De acordo com Yamatha Taylor, as luas antirracistas também ocorrem em resposta às crises sociais pelas quais as comunidades negras passam, incluindo lutas contra a discriminação racial, a brutalidade policial, pela moradia, assistência médica, contra a desigualdade educacional e o encarceramento em massa.     

Martin Luther King lembrava de um aspecto fundamental. A necessidade de ativistas negros conquistarem cargos eletivos políticos e a defesa do orgulho negro são inerentes como um contraponto aos estereótipos antinegros, assim como o ódio de si mesmos.

A questão ideológica é que os racismos se infiltram em todos os aspectos da vida social e política da classe trabalhadora. E é por isso que a luta contra ele é uma luta de afirmação da vida em um sentido político expansivo. Ou seja, o racismo deve ser combatido não apenas como periférico a uma luta de classes que acontece em outro lugar, mas em seus próprios termos. Os termos do poder político capitalista. Isso é o que significa combater o racismo como racismo.   

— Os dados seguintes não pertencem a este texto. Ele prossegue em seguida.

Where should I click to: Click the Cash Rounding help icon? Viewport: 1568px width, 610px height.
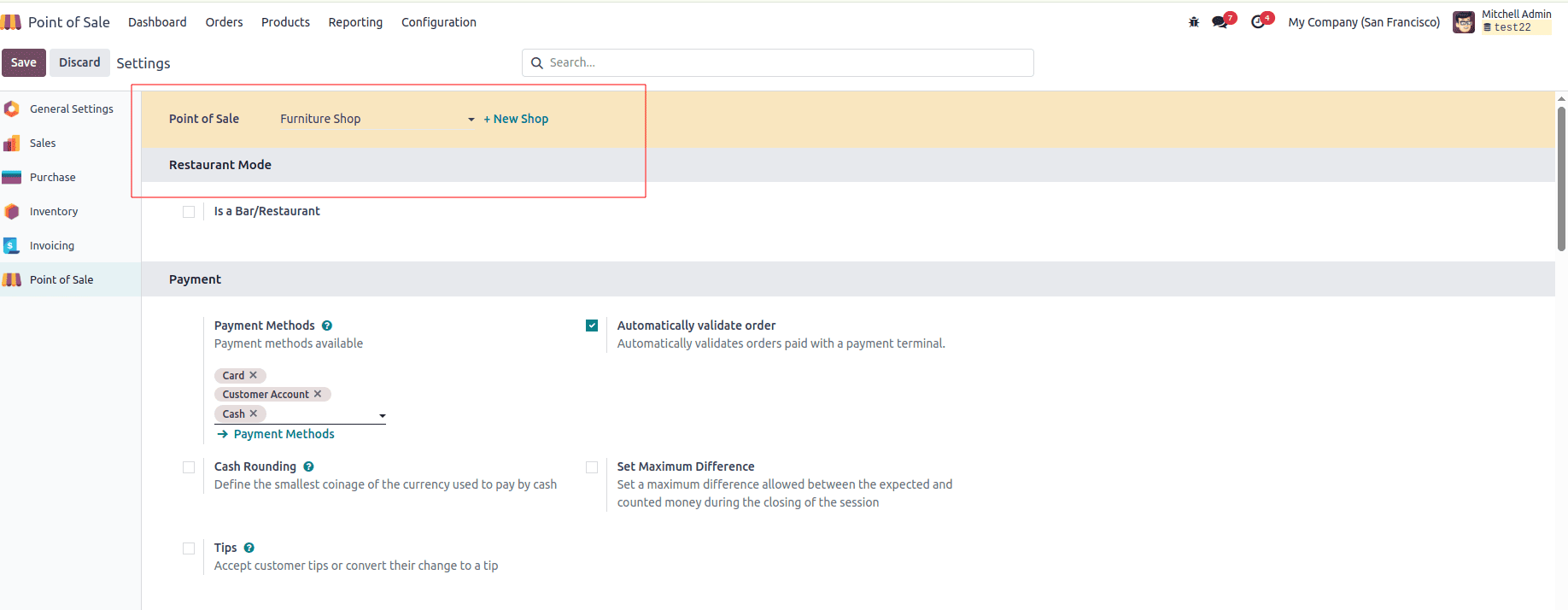point(308,466)
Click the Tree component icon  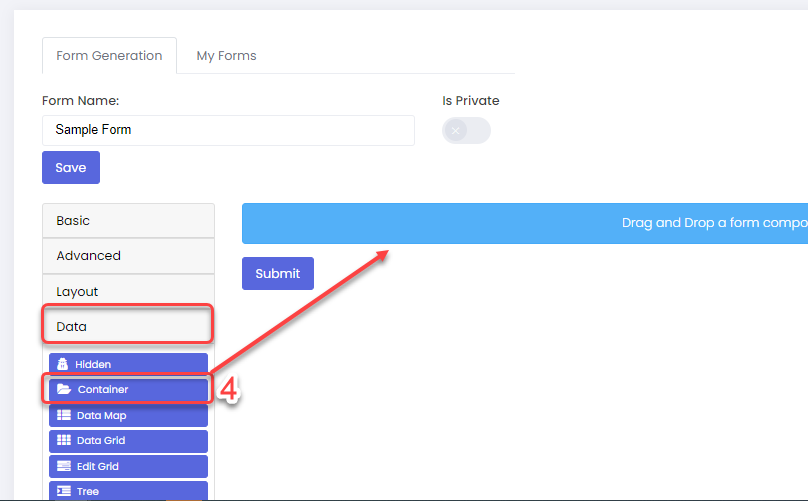click(x=64, y=491)
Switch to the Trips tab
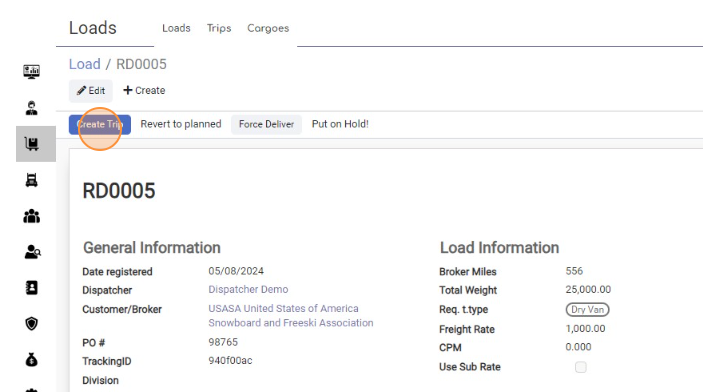Viewport: 716px width, 392px height. pyautogui.click(x=219, y=28)
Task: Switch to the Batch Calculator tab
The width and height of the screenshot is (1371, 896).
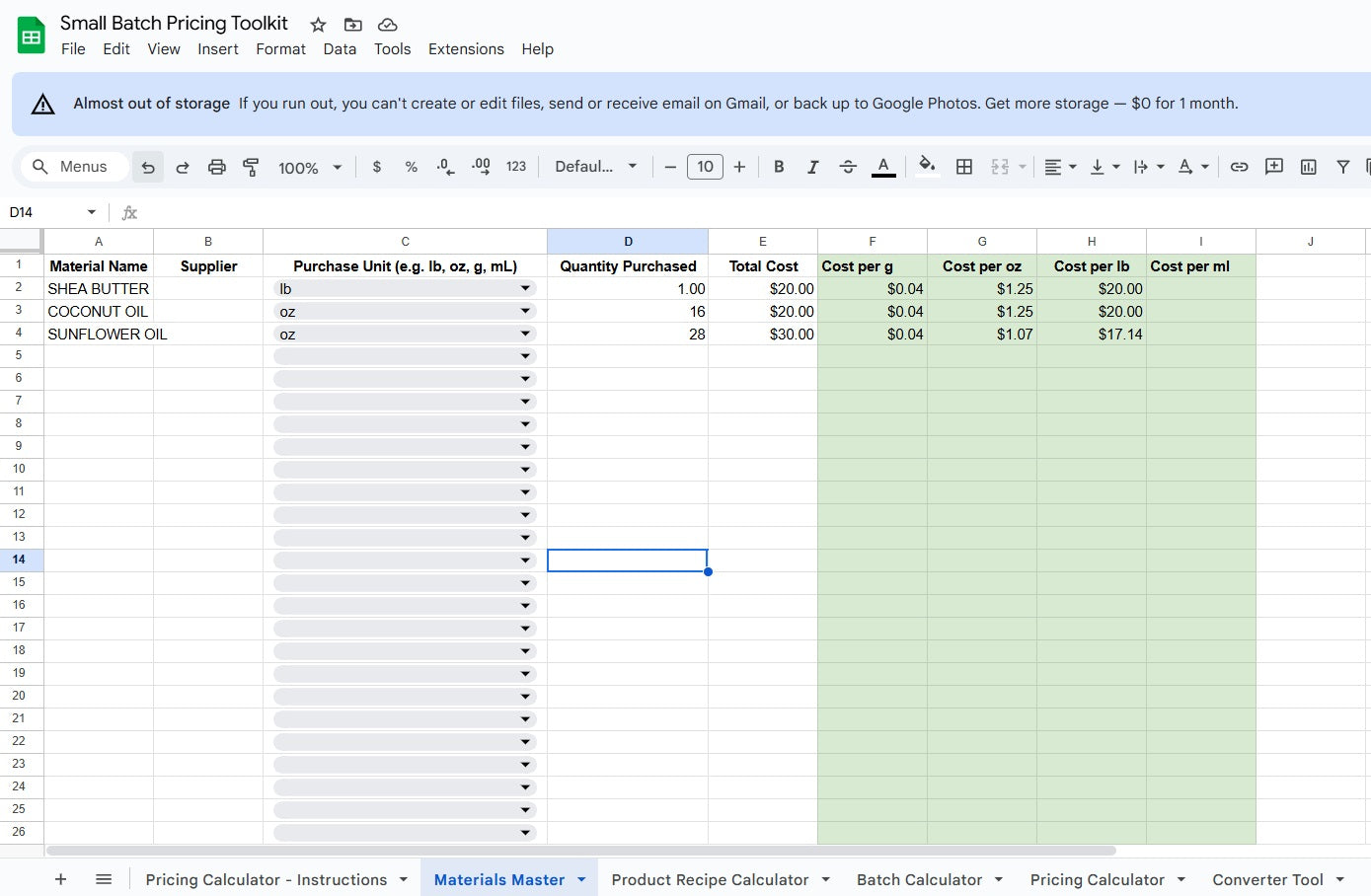Action: (919, 879)
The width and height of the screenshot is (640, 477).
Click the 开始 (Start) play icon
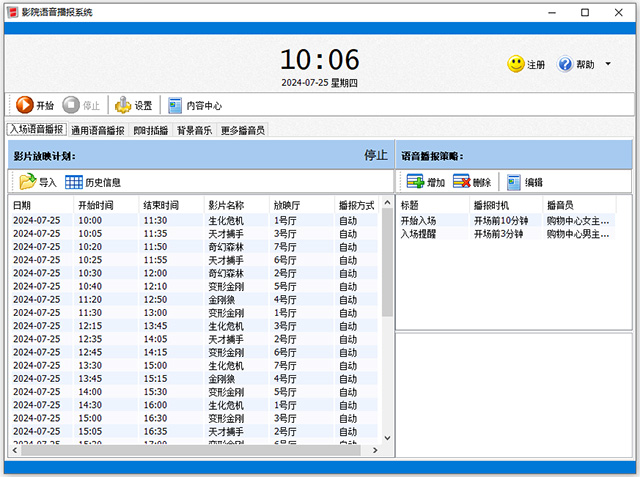(x=24, y=105)
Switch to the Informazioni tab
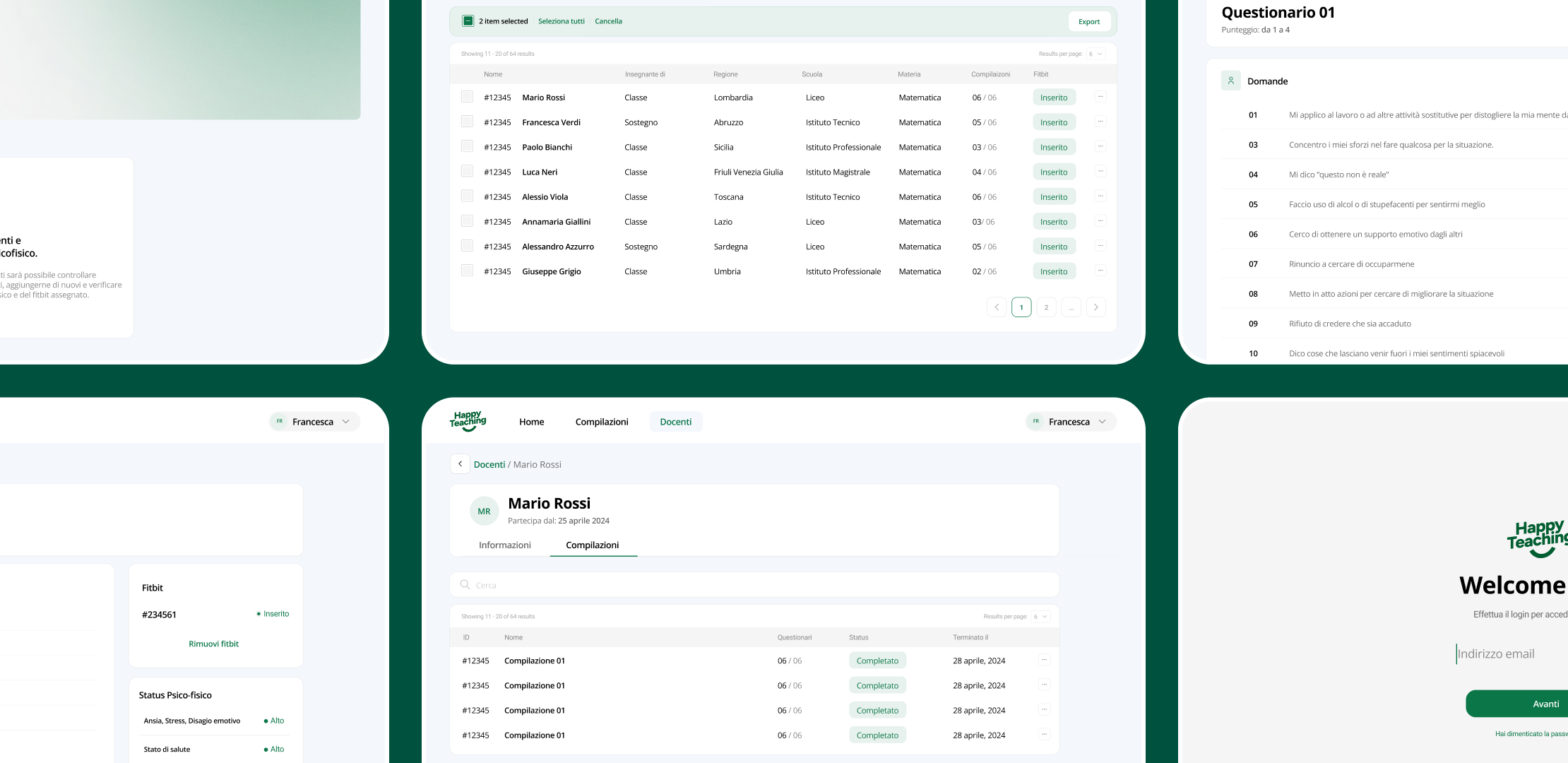The image size is (1568, 763). point(504,545)
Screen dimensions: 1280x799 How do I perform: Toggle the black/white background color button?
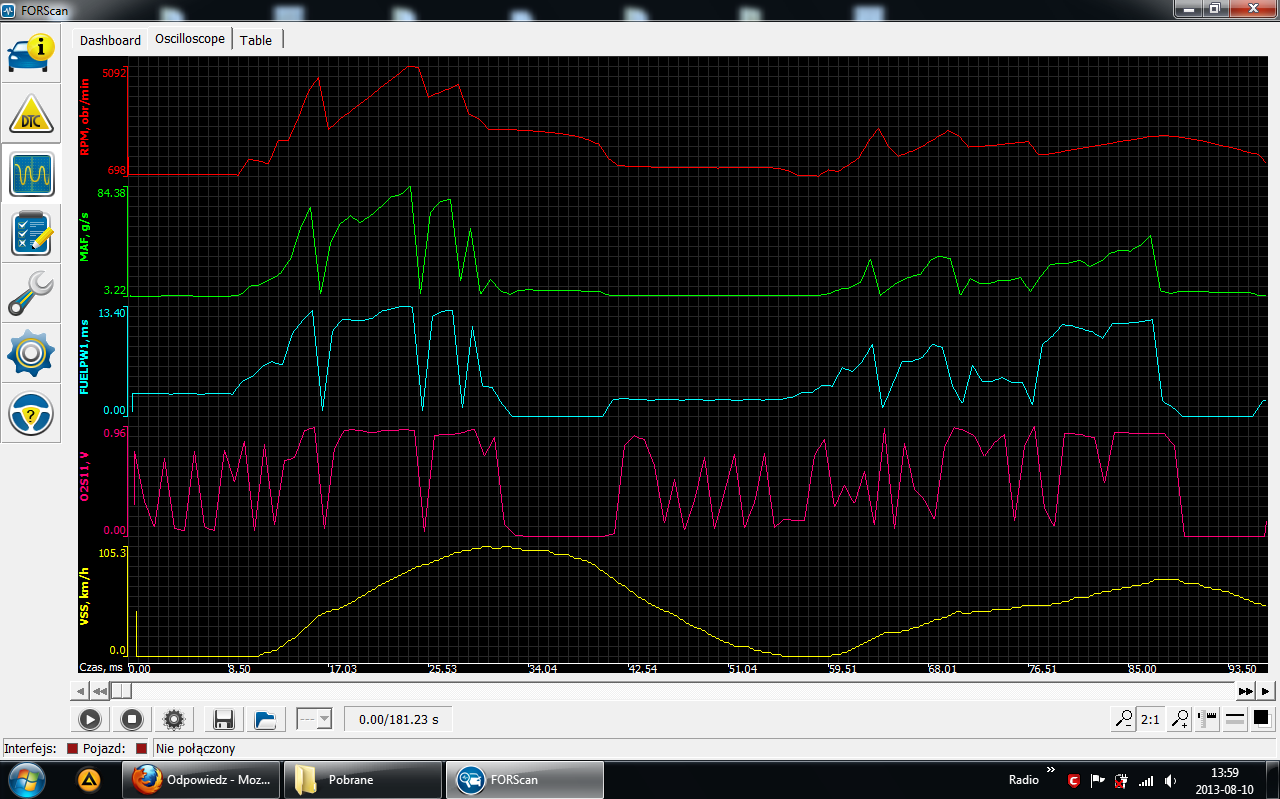[x=1261, y=718]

É o movimento real que abole o atual estado de coisas. Uma sociedade que se quer livre, na qual todas as pessoas tenham controle de seus bairros, de seus locais de trabalho, de suas vidas e de seus corpos. Essa visão tem guiado inúmeras lutas em vários lugares com o objetivo de construir um caminho para sair da terrível realidade capitalista, cruel e destruidora de sonhos que afetam milhões de descendentes de africanos em todas as regiões onde o escravismo colonial perpetrou o racismo e o ódio contra as pessoas negras.   

King foi o grande defensor dos direitos dos afro-americanos e conseguiu mobilizar brancos, negros e intelectuais na conscientização sobre os crimes que se perpetravam pelos racistas cometidos contra a população preta; enquanto Malcolm X pregava a violência física e simbólica como forma de resistência contra a opressão branca. Eles se aproximaram meses antes do assassinato de Malcolm X.

Os dois grandes líderes das lutas dos afro-americanos nos Estados Unidos, que pensavam diferente no método de enfrentamento ao sistema – mas que concordavam em por fim a opressão que o povo negro sofria numa sociedade racista, que relegava os afro-americanos a condição de párias – tiverem o mesmo fim. Malcolm X foi assassinado em 1965 e, Martin Luther King Jr., em 1968.